With new patent laws, you’re basically running on borrowed time to get your idea protected. Waiting just a few extra days could mean someone else manages to take credit for an idea you’ve worked on for years. Think Alexander Graham Bell not moving fast enough to fight off all other amateur phone inventors.
It’s time to understand how patents increase sales for startups rather than succumb to misconceptions about businesses being hurt by filing. For a while, there was a myth permeating that businesses were victims of the patent system. This isn’t true, despite whoever patents something first getting the invention credit.
In truth, when you file a patent now, you’re going to see an increase in more than just sales.
Let’s take a look at what’s at stake and some success stories without you having to consult a psychic.
How Much Can You Realistically Gain in Sales?
Consider this statistic from a recent paper called “The Bright Side of Patents” and cited by the Henry Patent Law Firm: Approved patents provide long-term benefits to startups.
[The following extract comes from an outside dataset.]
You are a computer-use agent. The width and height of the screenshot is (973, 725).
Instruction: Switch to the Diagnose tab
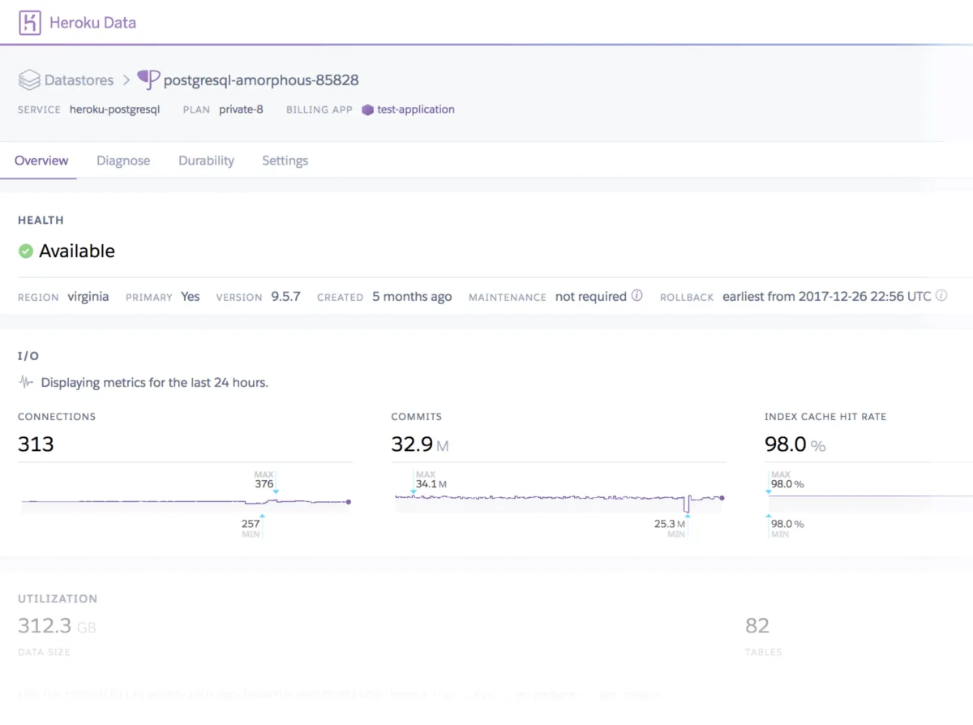click(x=123, y=161)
More precisely, startups get a 51% increase in sales over five years. The same goes for a 36% increase in employment. Nevertheless, the first year is critical because it’s when you pave your path toward seeking funding from “Shark Tank” venture capitalists and avoiding legal traps.
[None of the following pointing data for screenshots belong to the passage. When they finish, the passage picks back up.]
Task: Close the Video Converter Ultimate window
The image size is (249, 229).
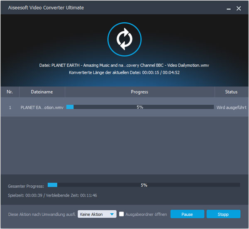Action: 239,8
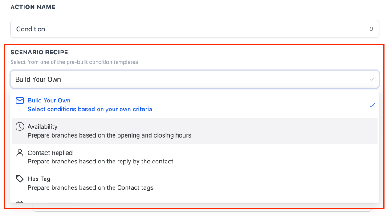The image size is (386, 216).
Task: Click the character count in Action Name
Action: (371, 29)
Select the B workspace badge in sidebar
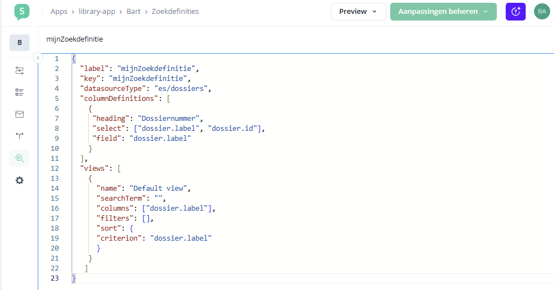 [19, 43]
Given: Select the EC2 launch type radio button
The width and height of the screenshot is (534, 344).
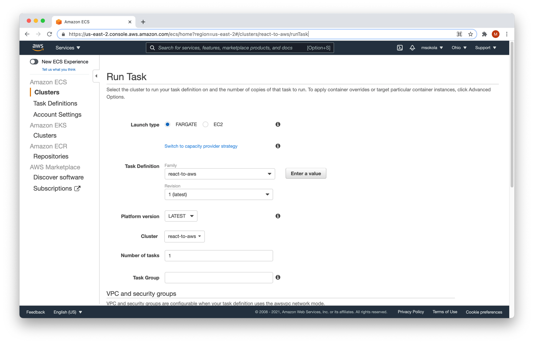Looking at the screenshot, I should click(x=206, y=124).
Your biggest risk is waiting too long to file your patent and being contested by your competitors. Should they file first and you don’t know it, they can essentially block you from going forward with your idea.
After years of hard work planning your business idea, this can become more than devastating. Unfortunately, it’s happened far too many times.
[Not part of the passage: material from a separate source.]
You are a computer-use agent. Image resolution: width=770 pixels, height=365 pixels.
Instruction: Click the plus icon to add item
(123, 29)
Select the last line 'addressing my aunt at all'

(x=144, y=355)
It’s not to say you’re not already risk-averse from the start when seeking funding.
Proving You’re Not Completely Risk Averse
Perhaps you’re starting a tech company, which is risky from the get-go and because everyone wants to become the next Steve Jobs. When seeking money from a VC, they’re going to automatically consider you risk-averse, and Forbes notes companies with potential quick growth are more vulnerable.
Ultimately, venture capitalists don’t want to give capital to companies like yours if you don’t show patents to prove your worth. Without it, they’ll deem you even riskier and probably prone to tying up litigation longer than a Donald Trump lawsuit.
There isn’t any excuse not to file a patent when you have numerous methods for filing online. Through the USPTO, you even get a semi-facetious Patent Prosecution Highway to fast-track application examinations.
If you think there aren’t lessons to learn about faster patenting (especially in the tech industry), consider some standout stories in the business world.
How Different Companies Succeed With Patents
You’ll find a lot of success stories with companies that managed to file patents early. A company like Safety Blade is one good example of protecting a product with many likely competitors. As a safer blade that doesn’t cut you, it went through various redesigns first, though had patent protection early to prevent others from running with the idea.
A tech company called NFC went through a lot of hoops to get their mobile payment technology patented, though won in the end. Despite dealing with the Supreme Court case of “Alice vs. CLS Bank” related to tech patents, the company is still around and managed to file 30 patents several years ago. They also had 120 patents pending.
The greatest success story of all comes from Infinidat, which turned into a major company in providing data protection. They filed hundreds of patents in quick succession to protect their innovative technologies.
It turned them into a billion-dollar company within a few years and left competitors in the dust. What’s important about this has they filed their patents with only 100 customers, showing it doesn’t matter what your customer base is to get moving on protecting your IP.